** Start Extract to read **

Wednesday, May 21, 2008

Ann Wright's Blog #2 from Japan

Blog 2 Codepink-Japan
I have ended a 14 day speaking tour of Japan--from the very northern island of Hokkaido to the southern- most island of Okinawa, organized by a tremendous Codepink lady from Osaka, Japan, Hisae Ogawa. Hisae and two other Codepinkers from Osaka visited Washington, DC in September, 2007 and stayed at the Codepink house and then went to New York City for talks at the United Nations.
In 12 speaking events with from 100 to 10,000 persons in the audience, I’ve been honored to speak about our work for peace in our own country and for the world, the need for the US to end its military occupation through bases around the world 60 years after World War II and stopping violence against women inside the military as well as against women who live outside US military bases.
Here are some of the events of the second week in Japan:
Mother’s Day in Japan - Pink Paper carnations
Mother’s Day is not generally celebrated in Japan. But, after seeing photos of Codepink’s Mother’s Day events in front of the White House in 2006, several women’s groups in Tokyo and Niigata decided to use Julia Ward Howe’s 1870 Mother’s Declaration as a means of thanking mothers for their protection of Article 9 of the Japanese constitution, renunciation of war.
Led by women in the Japanese Fellowship of Reconciliation, women’s groups handed out a paper folded like a flower holder with the carnation drawn at the top and colored pink, Inside was printed Howe’s Mother’s day poem—and Article 9, Renunciation of War. They handed out thousands of the “flowers” to women on the streets of Tokyo and the conservative city on the Sea of Japan, Niigata.
In a celebration of Mother’s Day, over 160 women and men gathered at the civic center in downtown Niigata, where Codepink Japan founder and 30 year women’s activist Hisae Ogawa and I spoke about the US war on Iraq and the need for the United States to have an article 9! The previous day we had spoken to the Tokyo chapter of Fellowship of Reconciliation at their weekend workshop on non-violence.

** End Extract to read **
** Start Excerpted data **

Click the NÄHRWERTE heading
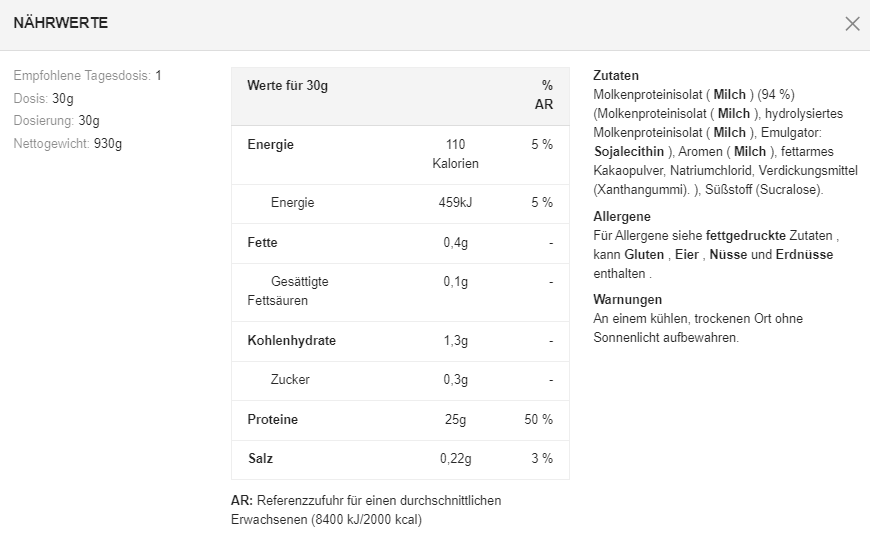This screenshot has width=870, height=539. (x=61, y=23)

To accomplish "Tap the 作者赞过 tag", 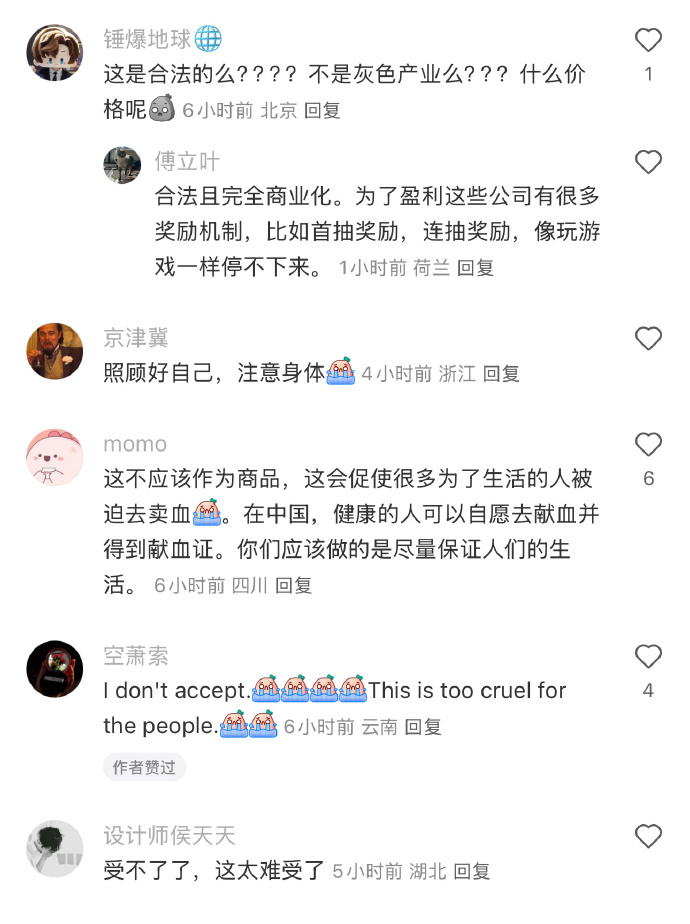I will pyautogui.click(x=144, y=767).
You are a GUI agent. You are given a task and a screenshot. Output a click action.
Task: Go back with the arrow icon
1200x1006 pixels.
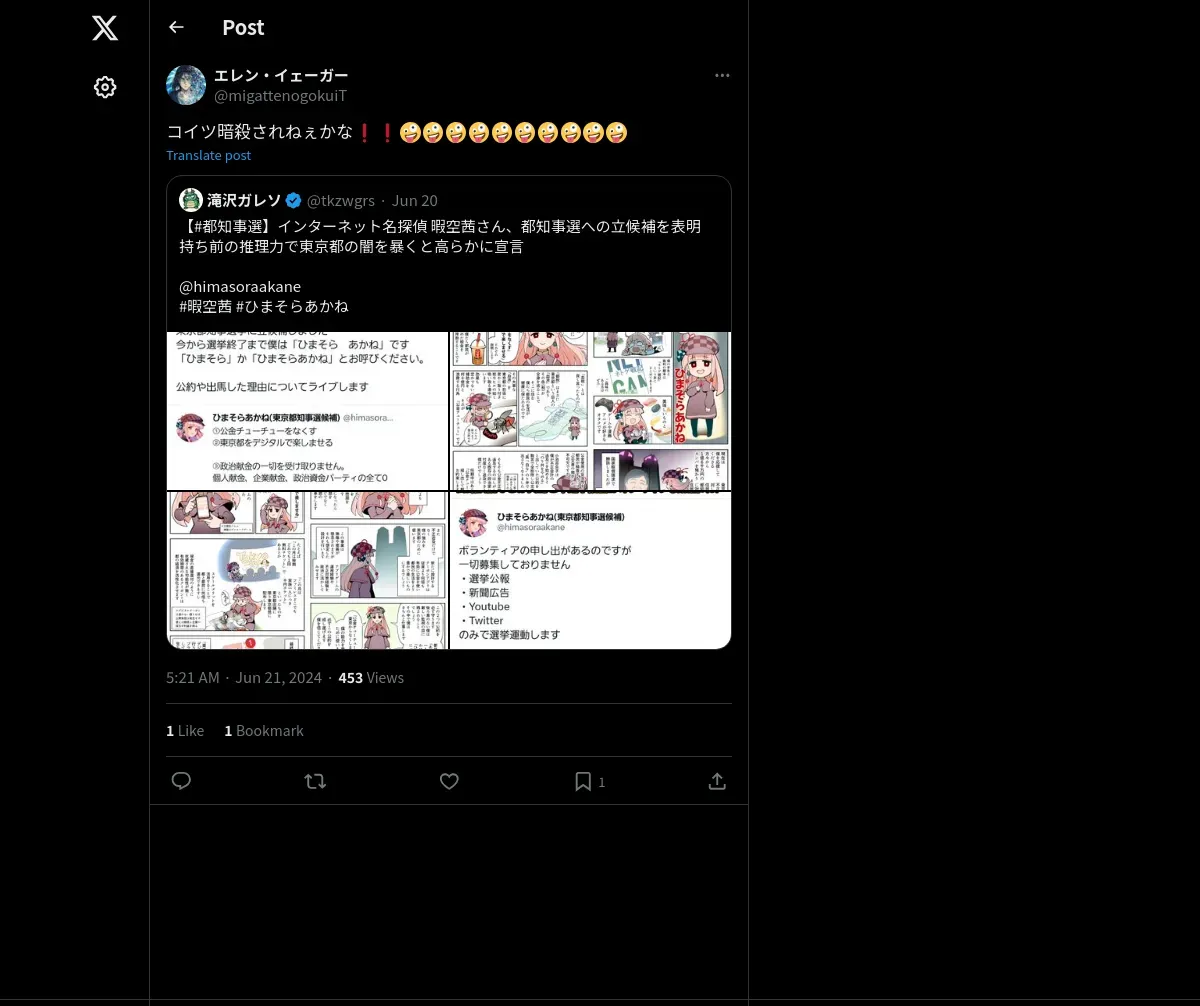click(x=176, y=27)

** End Excerpted data **

__Work instructions__
1 – Summarize the blog post on the Japan speaking tour in exactly two sentences.
2 – List every year, given as a four-digit number, that appears in the blog post on the Japan speaking tour.
3 – State whether each statement agrees with the blog post on the Japan speaking tour, and support each answer with a quotation from it: (a) The speaking tour lasted 14 days. (b) Mother's Day is widely celebrated in Japan. (c) More than 160 people gathered at the civic center in Niigata.
This material was taken from a source separate from the blog post.

__Solutions per task__
1 – Ann Wright completed a 14-day speaking tour of Japan, organized by Hisae Ogawa of Codepink in Osaka, and spoke at 12 events about peace work, ending the US military occupation through bases around the world, and stopping violence against women inside the military and near US bases. In the second week, women's groups in Tokyo and Niigata handed out paper pink carnations printed with Julia Ward Howe's Mother's Day poem and Article 9, and Wright and Ogawa addressed over 160 people in Niigata about the US war on Iraq and the need for the United States to have an article 9.

2 – 1870, 2006, 2007, 2008

3 –
(a) Yes: "I have ended a 14 day speaking tour of Japan"
(b) No: "Mother’s Day is not generally celebrated in Japan."
(c) Yes: "over 160 women and men gathered at the civic center in downtown Niigata"